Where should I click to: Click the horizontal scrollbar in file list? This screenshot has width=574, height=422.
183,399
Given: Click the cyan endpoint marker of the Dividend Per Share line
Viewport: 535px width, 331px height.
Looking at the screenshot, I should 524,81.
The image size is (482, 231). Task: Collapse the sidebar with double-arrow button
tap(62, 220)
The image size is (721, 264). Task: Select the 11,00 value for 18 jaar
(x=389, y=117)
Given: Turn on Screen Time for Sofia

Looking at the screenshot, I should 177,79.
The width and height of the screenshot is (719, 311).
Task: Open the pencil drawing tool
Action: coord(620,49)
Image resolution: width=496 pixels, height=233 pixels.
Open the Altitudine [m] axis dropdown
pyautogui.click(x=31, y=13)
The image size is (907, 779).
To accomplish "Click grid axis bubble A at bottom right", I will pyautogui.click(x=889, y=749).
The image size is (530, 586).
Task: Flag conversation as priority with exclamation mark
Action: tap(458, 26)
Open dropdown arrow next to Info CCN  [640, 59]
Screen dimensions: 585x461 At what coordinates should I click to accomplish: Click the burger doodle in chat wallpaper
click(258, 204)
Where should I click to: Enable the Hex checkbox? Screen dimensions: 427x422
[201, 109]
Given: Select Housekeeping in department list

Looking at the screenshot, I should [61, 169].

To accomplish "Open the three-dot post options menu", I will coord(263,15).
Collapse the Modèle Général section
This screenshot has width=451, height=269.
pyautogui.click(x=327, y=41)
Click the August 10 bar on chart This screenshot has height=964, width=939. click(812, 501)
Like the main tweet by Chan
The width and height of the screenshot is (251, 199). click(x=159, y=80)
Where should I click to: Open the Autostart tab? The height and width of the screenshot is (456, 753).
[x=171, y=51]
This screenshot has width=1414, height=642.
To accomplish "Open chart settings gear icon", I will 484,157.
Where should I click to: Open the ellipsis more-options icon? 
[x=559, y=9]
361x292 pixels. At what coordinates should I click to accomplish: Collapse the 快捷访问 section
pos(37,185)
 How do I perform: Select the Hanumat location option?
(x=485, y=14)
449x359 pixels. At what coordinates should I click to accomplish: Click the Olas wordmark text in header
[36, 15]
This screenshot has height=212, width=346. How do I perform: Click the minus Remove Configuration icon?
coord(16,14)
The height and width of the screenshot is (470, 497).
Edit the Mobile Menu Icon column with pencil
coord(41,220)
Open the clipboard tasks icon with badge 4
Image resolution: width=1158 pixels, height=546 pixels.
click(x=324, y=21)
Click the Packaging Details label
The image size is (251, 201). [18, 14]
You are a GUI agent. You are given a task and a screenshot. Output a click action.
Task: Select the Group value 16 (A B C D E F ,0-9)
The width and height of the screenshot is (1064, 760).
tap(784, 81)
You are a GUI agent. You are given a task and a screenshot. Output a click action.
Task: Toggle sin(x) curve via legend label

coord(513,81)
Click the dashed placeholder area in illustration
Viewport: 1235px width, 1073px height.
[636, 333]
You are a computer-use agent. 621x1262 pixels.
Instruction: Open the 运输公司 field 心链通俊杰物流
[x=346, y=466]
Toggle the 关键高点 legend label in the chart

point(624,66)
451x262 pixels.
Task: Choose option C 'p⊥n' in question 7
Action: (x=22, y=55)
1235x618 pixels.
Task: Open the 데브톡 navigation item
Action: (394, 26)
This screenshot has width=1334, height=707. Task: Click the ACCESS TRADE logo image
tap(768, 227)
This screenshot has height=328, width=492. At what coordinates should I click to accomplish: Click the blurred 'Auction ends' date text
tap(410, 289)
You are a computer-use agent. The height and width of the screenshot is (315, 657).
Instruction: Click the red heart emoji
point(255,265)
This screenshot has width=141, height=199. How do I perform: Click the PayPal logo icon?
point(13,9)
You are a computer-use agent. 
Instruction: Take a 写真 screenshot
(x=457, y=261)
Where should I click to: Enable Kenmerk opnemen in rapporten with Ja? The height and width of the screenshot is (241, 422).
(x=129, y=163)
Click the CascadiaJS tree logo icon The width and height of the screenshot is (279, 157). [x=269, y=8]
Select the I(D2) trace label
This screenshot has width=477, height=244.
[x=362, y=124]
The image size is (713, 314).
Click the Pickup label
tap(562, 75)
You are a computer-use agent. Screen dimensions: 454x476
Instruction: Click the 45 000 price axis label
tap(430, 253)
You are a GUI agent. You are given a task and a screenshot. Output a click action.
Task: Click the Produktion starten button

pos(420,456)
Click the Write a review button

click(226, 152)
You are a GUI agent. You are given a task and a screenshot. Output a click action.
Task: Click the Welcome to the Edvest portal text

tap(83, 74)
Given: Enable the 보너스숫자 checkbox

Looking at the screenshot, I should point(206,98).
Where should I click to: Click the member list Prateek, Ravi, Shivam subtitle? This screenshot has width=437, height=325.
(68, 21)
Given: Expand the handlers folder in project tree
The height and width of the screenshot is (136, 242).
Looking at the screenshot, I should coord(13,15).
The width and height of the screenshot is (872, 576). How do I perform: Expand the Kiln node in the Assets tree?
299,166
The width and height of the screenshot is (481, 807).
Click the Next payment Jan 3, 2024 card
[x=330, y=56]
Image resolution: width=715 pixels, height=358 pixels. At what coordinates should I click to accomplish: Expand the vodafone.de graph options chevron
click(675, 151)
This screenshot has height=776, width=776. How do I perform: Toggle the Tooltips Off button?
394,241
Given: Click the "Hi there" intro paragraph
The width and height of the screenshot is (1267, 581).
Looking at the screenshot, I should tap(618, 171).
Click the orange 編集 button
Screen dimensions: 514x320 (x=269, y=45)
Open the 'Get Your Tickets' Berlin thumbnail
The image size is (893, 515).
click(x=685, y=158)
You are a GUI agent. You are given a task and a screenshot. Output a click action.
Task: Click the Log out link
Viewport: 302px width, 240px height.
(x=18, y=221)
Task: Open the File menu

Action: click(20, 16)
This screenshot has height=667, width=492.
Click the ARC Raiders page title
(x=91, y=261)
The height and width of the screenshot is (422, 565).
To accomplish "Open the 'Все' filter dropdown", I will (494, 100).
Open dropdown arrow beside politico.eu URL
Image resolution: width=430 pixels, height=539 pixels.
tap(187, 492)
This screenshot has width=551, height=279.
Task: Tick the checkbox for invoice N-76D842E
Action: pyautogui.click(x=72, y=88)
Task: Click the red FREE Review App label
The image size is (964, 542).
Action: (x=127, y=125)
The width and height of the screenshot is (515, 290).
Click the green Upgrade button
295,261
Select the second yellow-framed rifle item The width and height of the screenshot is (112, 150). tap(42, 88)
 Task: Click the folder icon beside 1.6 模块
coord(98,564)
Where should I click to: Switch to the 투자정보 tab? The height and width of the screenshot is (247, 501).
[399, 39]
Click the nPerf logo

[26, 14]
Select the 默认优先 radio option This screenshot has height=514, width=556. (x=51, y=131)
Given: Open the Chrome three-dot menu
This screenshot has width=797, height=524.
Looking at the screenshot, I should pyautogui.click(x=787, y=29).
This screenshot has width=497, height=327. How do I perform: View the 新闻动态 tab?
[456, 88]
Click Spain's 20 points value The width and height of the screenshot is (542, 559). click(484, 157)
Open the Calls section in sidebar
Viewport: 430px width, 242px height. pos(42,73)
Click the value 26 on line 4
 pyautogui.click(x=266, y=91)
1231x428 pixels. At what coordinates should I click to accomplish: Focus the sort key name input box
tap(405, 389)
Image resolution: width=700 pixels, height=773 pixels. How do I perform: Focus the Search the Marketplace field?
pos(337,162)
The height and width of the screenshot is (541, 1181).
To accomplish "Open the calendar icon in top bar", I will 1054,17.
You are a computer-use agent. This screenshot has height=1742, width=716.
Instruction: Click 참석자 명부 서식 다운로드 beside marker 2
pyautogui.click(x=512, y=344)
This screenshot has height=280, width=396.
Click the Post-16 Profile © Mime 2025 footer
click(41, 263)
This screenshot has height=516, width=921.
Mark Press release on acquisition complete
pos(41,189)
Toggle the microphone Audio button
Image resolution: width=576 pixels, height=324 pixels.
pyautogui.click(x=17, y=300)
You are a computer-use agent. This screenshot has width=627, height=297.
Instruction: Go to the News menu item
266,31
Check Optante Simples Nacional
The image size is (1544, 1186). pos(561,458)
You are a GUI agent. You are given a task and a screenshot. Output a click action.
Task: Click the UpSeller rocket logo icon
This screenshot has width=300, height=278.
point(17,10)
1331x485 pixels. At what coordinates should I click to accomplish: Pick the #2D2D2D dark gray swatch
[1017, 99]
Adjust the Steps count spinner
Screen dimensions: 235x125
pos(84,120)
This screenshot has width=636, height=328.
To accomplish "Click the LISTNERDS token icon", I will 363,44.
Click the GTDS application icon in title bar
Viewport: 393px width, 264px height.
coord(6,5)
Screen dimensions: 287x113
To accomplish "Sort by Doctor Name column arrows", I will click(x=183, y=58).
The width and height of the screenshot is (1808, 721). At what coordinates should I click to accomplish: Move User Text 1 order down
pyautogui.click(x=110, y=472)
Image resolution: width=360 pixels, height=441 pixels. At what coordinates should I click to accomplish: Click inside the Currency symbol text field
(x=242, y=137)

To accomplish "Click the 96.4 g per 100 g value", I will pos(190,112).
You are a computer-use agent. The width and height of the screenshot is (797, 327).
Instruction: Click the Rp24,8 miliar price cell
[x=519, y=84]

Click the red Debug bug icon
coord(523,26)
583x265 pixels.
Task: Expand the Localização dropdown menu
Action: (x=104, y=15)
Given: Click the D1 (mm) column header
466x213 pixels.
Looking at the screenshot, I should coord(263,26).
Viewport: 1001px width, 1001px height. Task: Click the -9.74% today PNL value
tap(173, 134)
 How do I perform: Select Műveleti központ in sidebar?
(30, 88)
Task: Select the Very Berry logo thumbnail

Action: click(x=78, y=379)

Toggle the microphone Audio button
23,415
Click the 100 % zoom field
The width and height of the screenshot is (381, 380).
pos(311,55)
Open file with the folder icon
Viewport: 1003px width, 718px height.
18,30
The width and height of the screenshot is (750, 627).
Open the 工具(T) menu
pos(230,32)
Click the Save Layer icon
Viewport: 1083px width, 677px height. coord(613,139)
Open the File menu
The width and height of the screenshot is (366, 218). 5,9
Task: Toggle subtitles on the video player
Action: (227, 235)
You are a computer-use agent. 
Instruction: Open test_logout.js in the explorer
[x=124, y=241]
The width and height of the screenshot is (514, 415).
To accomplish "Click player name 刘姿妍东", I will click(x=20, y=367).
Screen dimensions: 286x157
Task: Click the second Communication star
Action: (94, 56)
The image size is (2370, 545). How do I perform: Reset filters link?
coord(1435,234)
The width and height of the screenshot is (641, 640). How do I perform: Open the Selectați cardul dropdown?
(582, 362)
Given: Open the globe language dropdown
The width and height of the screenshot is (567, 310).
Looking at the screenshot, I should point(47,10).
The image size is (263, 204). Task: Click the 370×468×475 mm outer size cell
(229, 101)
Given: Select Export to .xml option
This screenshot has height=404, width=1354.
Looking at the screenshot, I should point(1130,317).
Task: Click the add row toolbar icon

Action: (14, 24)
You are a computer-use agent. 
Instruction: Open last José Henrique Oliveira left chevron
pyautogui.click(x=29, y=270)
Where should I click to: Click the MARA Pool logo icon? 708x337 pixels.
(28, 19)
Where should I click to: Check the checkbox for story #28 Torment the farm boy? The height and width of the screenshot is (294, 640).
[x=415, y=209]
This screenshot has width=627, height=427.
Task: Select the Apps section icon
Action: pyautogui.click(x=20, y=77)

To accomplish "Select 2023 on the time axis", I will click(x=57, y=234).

====

■ What the task asks
Each line from the one with "The width and height of the screenshot is (514, 415)." through the last line of the records must be written out word for word. Include nothing else.

■ Response for this exercise
The width and height of the screenshot is (514, 415).
To accomplish "Click player name 刘姿妍东", I will click(x=20, y=367).
Screen dimensions: 286x157
Task: Click the second Communication star
Action: (94, 56)
The image size is (2370, 545). How do I perform: Reset filters link?
coord(1435,234)
The width and height of the screenshot is (641, 640). How do I perform: Open the Selectați cardul dropdown?
(582, 362)
Given: Open the globe language dropdown
The width and height of the screenshot is (567, 310).
Looking at the screenshot, I should point(47,10).
The image size is (263, 204). Task: Click the 370×468×475 mm outer size cell
(229, 101)
Given: Select Export to .xml option
This screenshot has height=404, width=1354.
Looking at the screenshot, I should point(1130,317).
Task: Click the add row toolbar icon

Action: (14, 24)
You are a computer-use agent. 
Instruction: Open last José Henrique Oliveira left chevron
pyautogui.click(x=29, y=270)
Where should I click to: Click the MARA Pool logo icon? 708x337 pixels.
(28, 19)
Where should I click to: Check the checkbox for story #28 Torment the farm boy? The height and width of the screenshot is (294, 640).
[x=415, y=209]
This screenshot has width=627, height=427.
Task: Select the Apps section icon
Action: pyautogui.click(x=20, y=77)

To accomplish "Select 2023 on the time axis", I will click(x=57, y=234).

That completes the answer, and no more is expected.